The post-Civil War era saw an expansion of legal rights for African Americans within the state. In 1868, the state Constitution was amended to remove the word “white” from the article on suffrage. The Assembly voted in favor of the change through three successive sessions despite heavy opposition. Members were influenced by outspoken public support among African Americans. Then, in 1880, the Assembly ended the restriction against African Americans in the legislature. In 1884, the Iowa state assembly passed a law which criminalized segregated business. It was now a crime to deny someone “The full and equal enjoyment of the accommodations, advantages, facilities, and privileges of inns, restaurants, chophouses, eating houses, lunch counters, and all other places where refreshments are served, public conveyances, barber shops, bathhouses, theaters, and all other places of amusement,” on the basis of race or ethnicity. But the legislature was not moving fast enough for Iowa’s growing black population.
Instead, black advocacy groups challenged the segregation of public spaces in the streets and in the courtroom. From 1884 to 1923, only three criminal convictions were obtained under the Iowa Civil Rights bill. (4) One of the major problems with the bill was that the Iowa courts narrowly interpreted the statue to govern only those places of business specifically listed in the text of law. This changed on July 7, 1948, when an African American woman named Edna Griffin, her infant daughter Phyllis, and two African American men, Leonard Hudson and John Bibbs, attempted to order ice cream at the Katz Drug Store in Des Moines. Griffin, Hudson, and Bibbs were all members of the Progressive Party of Iowa. Katz had maintained a segregated pharmacy for years, and the manager refused to serve Griffin and the others. The story of this encounter quickly spread, and the party organized sit-ins and pickets of the Katz drug store. Given the public discontent, the Polk County District Attorney filed charges against Katz for violation of the civil rights law. The district court found Katz guilty and fined him $50. On December 13, 1949, the Iowa Supreme Court upheld the conviction.

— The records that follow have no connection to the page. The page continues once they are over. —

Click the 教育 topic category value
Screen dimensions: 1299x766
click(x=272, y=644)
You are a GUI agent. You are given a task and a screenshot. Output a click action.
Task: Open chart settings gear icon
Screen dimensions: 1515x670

Despite the victory in Katz, the Iowa Civil Rights Bill was still regularly unenforced. Civil rights leaders recognized that the bill would have to be amended in order to prevent discrimination within the state. In August of 1963, more than 2,000 people held a rally in Davenport in support of the national civil rights movement. Similar protests continued throughout the 1960s, leading newly elected Governor Harold Hughes to propose a Human Rights Commission in his 1964 inaugural address. The Commission was officially created by the Iowa Civil Rights Act of 1965. The commission was empowered to hold hearings and address complaints of unfair or discriminatory practices in public accommodations and employment because of race, color, national origin, or religion. (5) Dissatisfactory rulings could be challenged in the state’s courts. Documents related to the Civil Rights movement in Davenport are housed at the Putnam Museum, another HICRN participant.

The ongoing story of the struggle for civil rights in Iowa is a fascinating, critical part of the state’s history. It is also important for gaining a fully understanding of the Civil Rights movemenet of the 1960’s. HICRN is an important step in developing the infrastructure to promote research into this topic.
(1) For more information on the Historical Iowa Civil Rights Network, see https://dsps.lib.uiowa.edu/hicrn/
(2) An Act to Divide the Territory of Wisconsin and to Establish the Territorial Government of Iowa, sec. 5, U.S. Statutes at Large, vol. 5, 235, 237. The Act was approved on June 12, 1838.
(3) An Act Establishing the Territorial Government of Wisconsin, sec. 10, 12, 15.
(4) Robert Edward Goostree, “Civil Rights in Iowa: The Statute and Its Enforcement,” Ph.D. diss., University of Iowa, 1950, 24.
(5) An Act to Establish a Civil Rights Commission to Eliminate Unfair and Discriminatory Practices in Public Accommodations, Employment, Apprenticeship Programs, On-the-Job Training Programs, and Vocational Schools and to Permit the Study of Discrimination, Acts of the Sixty-first Genral Assembly, 1965, ch. 121.